VORGEGEBENER TEXT →
Höganäs (gam). Selbst die Sonne mag sie nicht. Als die „Schwedendemokraten“ im südschwedischen Höganäs zur Großkundgebung rufen, verzieht sie sich hinter eine Nebelbank, und der Nieselregen ist so kalt wie die Botschaften von Parteichef Jimmie Åkesson: „Einwanderungsstopp“ ist sein Mantra, „härtere Bandagen gegen Kriminalität“.

Er klagt darüber, dass das „etablierte Schweden“ nichts wissen will von ihm und den Seinen. „Wir beschreiben die Wirklichkeit so, dass die Menschen sie wiedererkennen“, behauptet er, doch er stoße auf „Ignoranz und Zensur“.

Keiner der anderen Parteichefs will mit ihm debattieren, der Sender TV4 hat seinen Wahlkampfspot wegen Volksverhetzung abgewiesen, und in der abschließenden TV-Elefantenrunde vor den Wahlen am kommenden Sonntag bleiben die Schwedendemokraten (SD) außen vor. Sie sind die Schmuddelkinder der schwedischen Politik, die Partei, mit der die anderen nicht „spielen“ wollen. Die Schwedendemokraten seien eine „rechte, fremdenfeindliche, populistische Partei“, mit der es keine Gesprächsbasis gebe, stellt der konservative Premier Fredrik Reinfeldt klar.

Umfragen: Mehr als vier Prozent

Der offen rassistischen Bewegung „Bewahrt Schweden schwedisch“ sind die Schwedendemokraten heute entwachsen. Ihre Wurzeln haben sie in der Neonazi-Szene, und auch wenn sie sich unter Åkessons Führung der radikalsten Elemente entledigt haben und gemäßigtere Töne anschlagen, ist ihre Agenda für sämtliche andere Parteien ungenießbar.

SCHRIFTLICHE AUFGABE → Welcher Sender hat laut dem Text über die Schwedendemokraten deren Wahlkampfspot abgewiesen? Die Zeilen braucht man für die Aufgabe nicht.

BEREITGESTELLTE DATEN →
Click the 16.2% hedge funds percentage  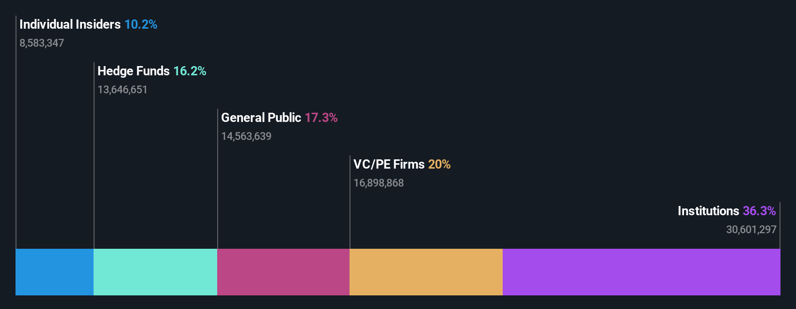190,71
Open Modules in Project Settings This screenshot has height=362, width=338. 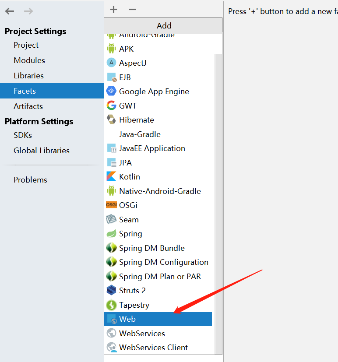pos(29,60)
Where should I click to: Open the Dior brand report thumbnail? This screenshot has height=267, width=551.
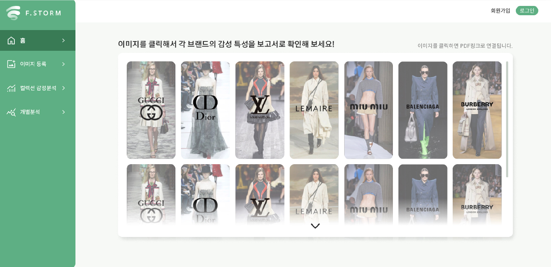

ANTWORT → Der Sender TV4.